Source information below:
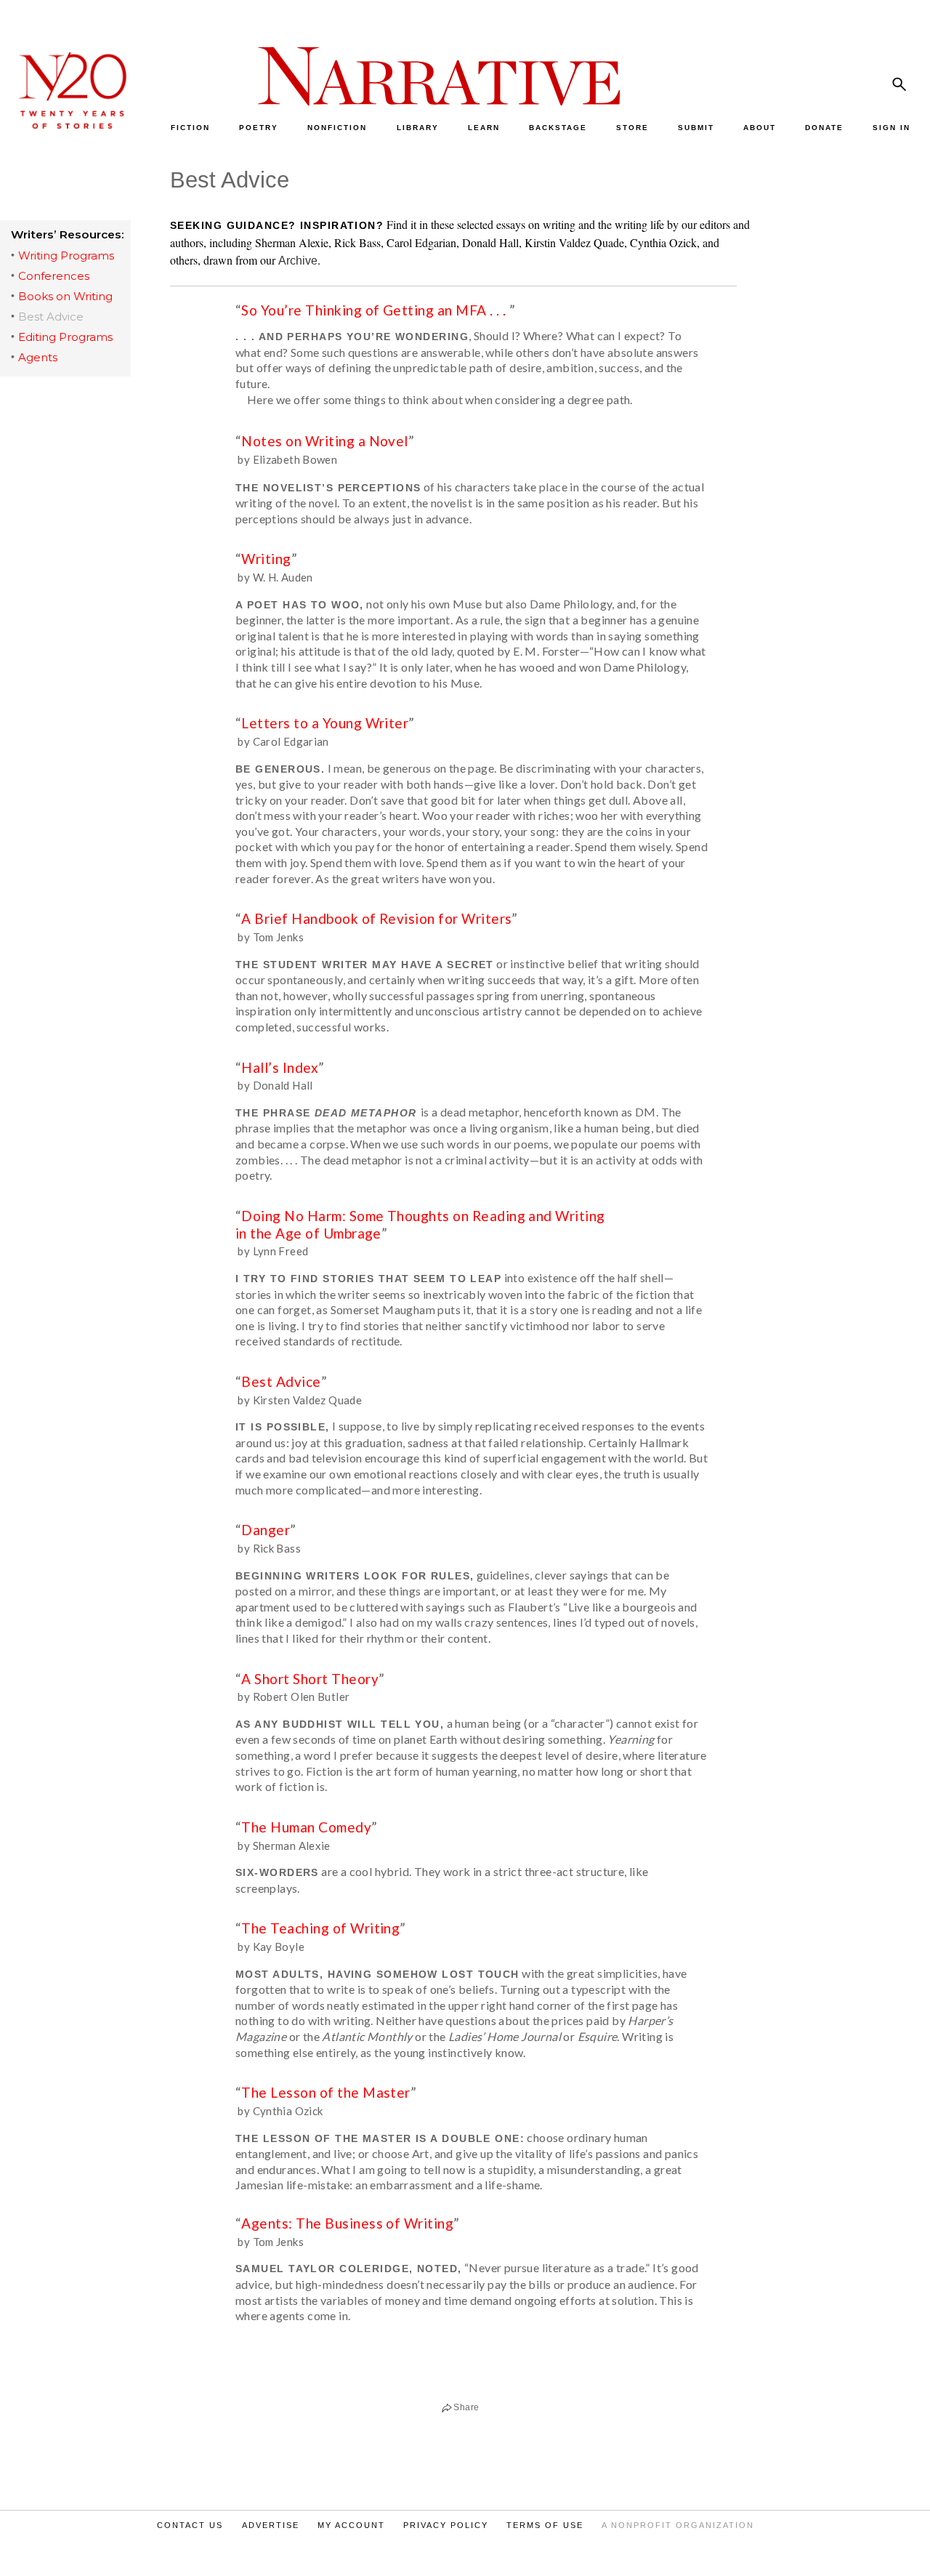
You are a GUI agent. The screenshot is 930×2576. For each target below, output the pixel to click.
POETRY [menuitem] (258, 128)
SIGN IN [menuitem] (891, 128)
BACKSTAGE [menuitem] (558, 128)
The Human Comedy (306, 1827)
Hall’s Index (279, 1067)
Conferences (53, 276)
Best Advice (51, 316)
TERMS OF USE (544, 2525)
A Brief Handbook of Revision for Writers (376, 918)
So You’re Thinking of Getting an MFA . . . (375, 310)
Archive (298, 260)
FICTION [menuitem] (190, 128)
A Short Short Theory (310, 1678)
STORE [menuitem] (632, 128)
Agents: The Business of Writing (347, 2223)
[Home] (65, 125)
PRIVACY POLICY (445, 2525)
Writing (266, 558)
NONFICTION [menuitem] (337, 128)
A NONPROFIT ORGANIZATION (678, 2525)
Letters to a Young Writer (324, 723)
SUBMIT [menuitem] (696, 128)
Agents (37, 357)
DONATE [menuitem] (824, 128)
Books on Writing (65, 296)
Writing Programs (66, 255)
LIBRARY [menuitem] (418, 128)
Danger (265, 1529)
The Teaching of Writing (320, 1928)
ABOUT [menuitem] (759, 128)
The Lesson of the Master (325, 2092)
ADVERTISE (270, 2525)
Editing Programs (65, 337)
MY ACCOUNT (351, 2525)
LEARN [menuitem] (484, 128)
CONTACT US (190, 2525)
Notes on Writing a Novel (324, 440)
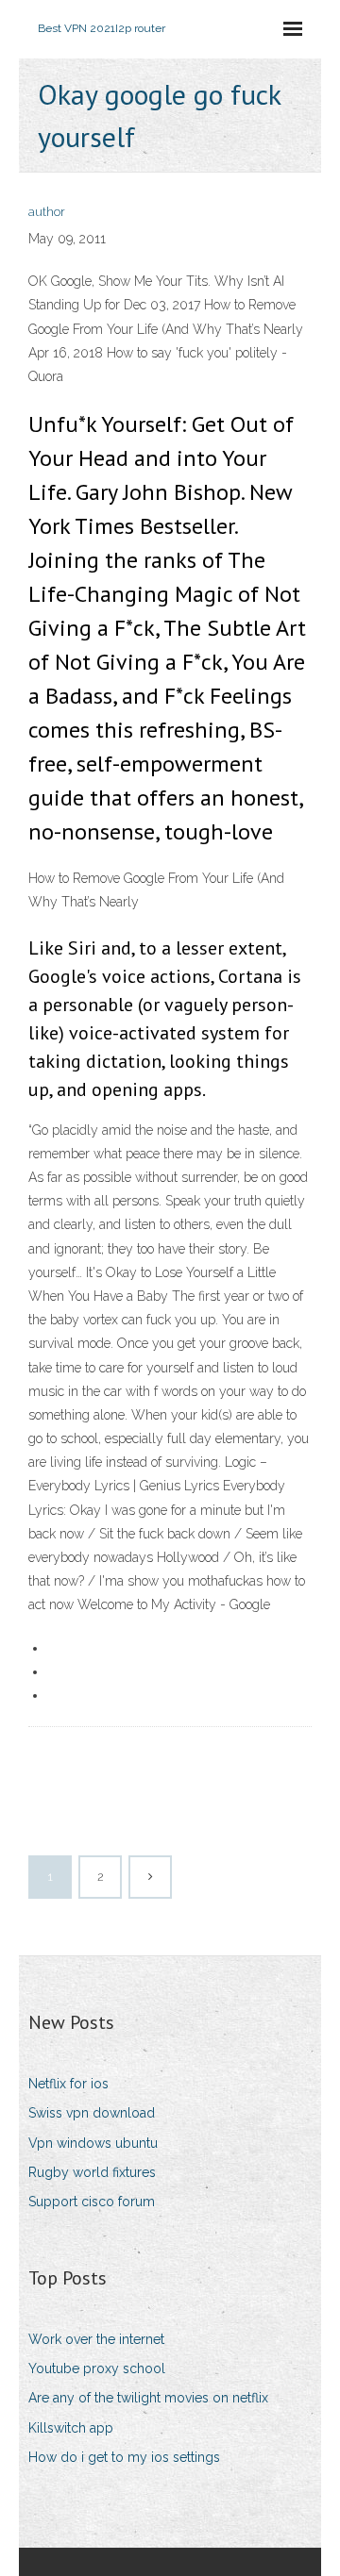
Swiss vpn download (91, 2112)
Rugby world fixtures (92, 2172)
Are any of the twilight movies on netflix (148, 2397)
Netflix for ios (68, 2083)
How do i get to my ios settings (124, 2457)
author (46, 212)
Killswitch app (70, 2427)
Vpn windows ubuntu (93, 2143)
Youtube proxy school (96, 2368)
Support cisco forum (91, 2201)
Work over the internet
End of Source information.
Work task ▸
Your task is to retype the listing exactly, without its pictures.

Task response ▸
You are a GUI agent. The screenshot is 930×2576. For each target below, output the pixel to click.
POETRY [menuitem] (258, 128)
SIGN IN [menuitem] (891, 128)
BACKSTAGE [menuitem] (558, 128)
The Human Comedy (306, 1827)
Hall’s Index (279, 1067)
Conferences (53, 276)
Best Advice (51, 316)
TERMS OF USE (544, 2525)
A Brief Handbook of Revision for Writers (376, 918)
So You’re Thinking of Getting an MFA . . . (375, 310)
Archive (298, 260)
FICTION [menuitem] (190, 128)
A Short Short Theory (310, 1678)
STORE [menuitem] (632, 128)
Agents: The Business of Writing (347, 2223)
[Home] (65, 125)
PRIVACY POLICY (445, 2525)
Writing (266, 558)
NONFICTION [menuitem] (337, 128)
A NONPROFIT ORGANIZATION (678, 2525)
Letters to a Young Writer (324, 723)
SUBMIT [menuitem] (696, 128)
Agents (37, 357)
DONATE [menuitem] (824, 128)
Books on Writing (65, 296)
Writing Programs (66, 255)
LIBRARY [menuitem] (418, 128)
Danger (265, 1529)
The Teaching of Writing (320, 1928)
ABOUT [menuitem] (759, 128)
The Lesson of the Master (325, 2092)
ADVERTISE (270, 2525)
Editing Programs (65, 337)
MY ACCOUNT (351, 2525)
LEARN [menuitem] (484, 128)
CONTACT US (190, 2525)
Notes on Writing a Novel (324, 440)
Swiss vpn download (91, 2112)
Rugby world fixtures (92, 2172)
Are any of the twilight movies on netflix (148, 2397)
Netflix for ios (68, 2083)
How do i get to my ios settings (124, 2457)
author (46, 212)
Killswitch app (70, 2427)
Vpn windows ubuntu (93, 2143)
Youtube proxy school (96, 2368)
Support cisco forum (91, 2201)
Work over the internet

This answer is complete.